Posted by: mig at April 13, 2008 07:18 AMnow where did you get that from? i might have to explain it some more to you. i also recommend reading "Übungsbuch Römisches Sachenrecht" 8. Auflage by Benke/Meissel. if you've got like, a boring week coming up or something
Posted by: beta at April 14, 2008 10:26 AMSometimes you guys make me sad that I only had two years of German in college and that it was so long ago without using any German at all in the intervening years that I can't remember more than a few stray words and phrases.
But then I go speak Spanish with my students or Italian with my friends, and I feel better (even though I still suck at Italian).
I think I got the Übungsbuch part, though.
Posted by: Meagan at April 16, 2008 02:55 PMMany middle class people in the US are slaves to the dysfunctional health care system we have here. If you are lucky enough to have a job where health insurance is offered (most often, even in the best cases, the employee has to pay half the cost), and you or someone in your family has a serious and/or chronic illness, which may cost hundreds or even thousands of dollars/month to treat, you're pretty much stuck in that job.

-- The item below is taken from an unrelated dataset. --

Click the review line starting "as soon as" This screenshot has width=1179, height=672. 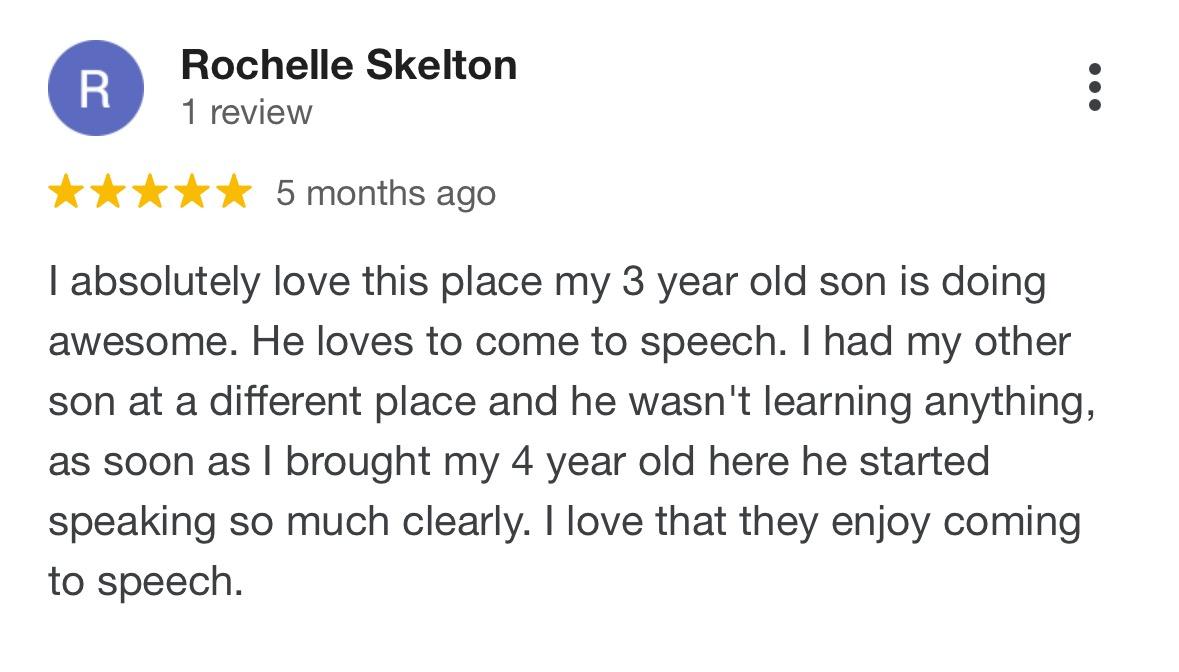pos(519,463)
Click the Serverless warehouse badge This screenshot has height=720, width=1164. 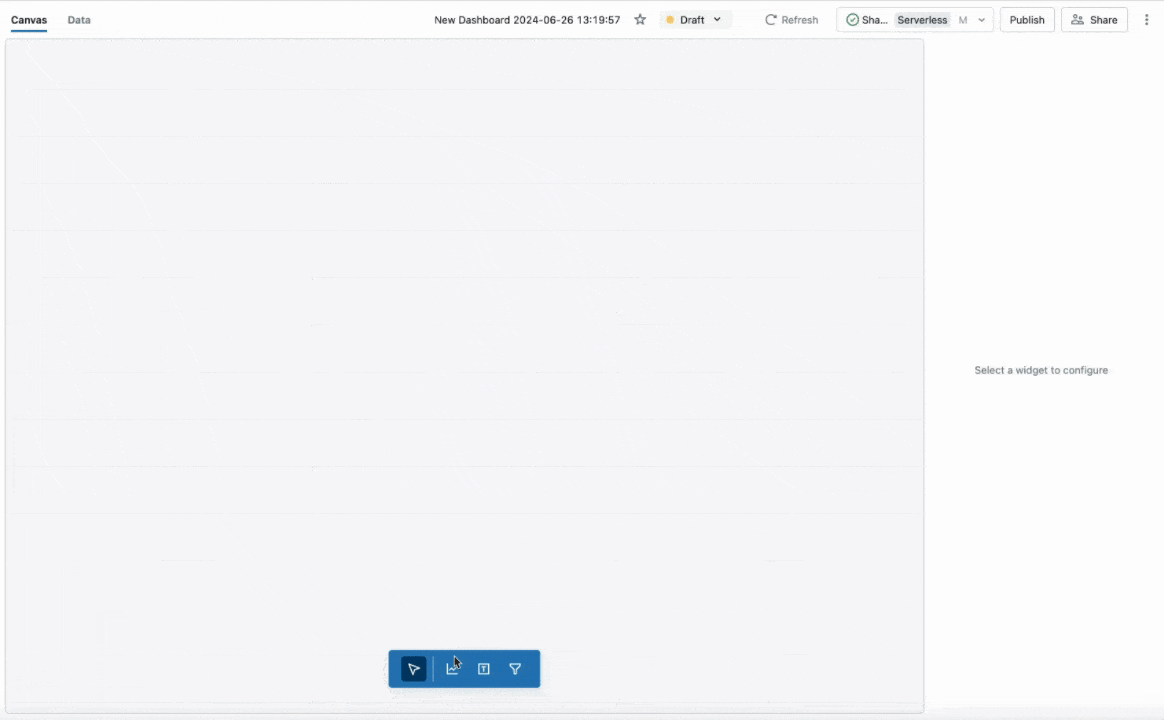pyautogui.click(x=921, y=20)
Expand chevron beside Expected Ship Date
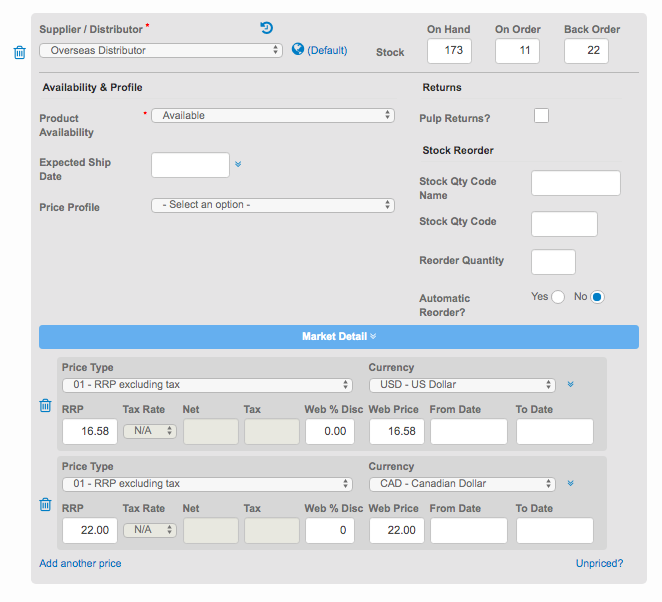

Of course, you could leave your family, let your spouse apply for Medicaid; but slaves always had the option to run away too. Which way do you think you will be happier, or less unhappy? And, of course, some people will never be happy unless they are doing what they believe is the honorable thing.
My point: we all have at once both more and fewer choices than we think.
Posted by: Jann at April 18, 2008 08:52 PMIf any of you cello enthusiasts are interested (or even just really bored), I saw Apocalyptica in concert last night in Portland, OR. A review/commentary thing is up in my MySpace blog, which you should be able to find by clicking on my name. I'm thinking of getting a non-MySpace blog, since I don't know if people who don't have a MySpace can actually read it or not...
Posted by: Meagan at April 19, 2008 01:28 AMthx, meagan. i was able to read it without logging in. sounds like a great concert. paavo is a great guy, isn't he? good luck getting your bra fixed.
Posted by: mig at April 19, 2008 05:59 AMjann: i think i agree wtih you. the health care situation horrifies me, something needs to be done about that. health care seems to be working in other countries, i don't see why the US can't get it together. also, on the choices, yes. more and fewer than we think.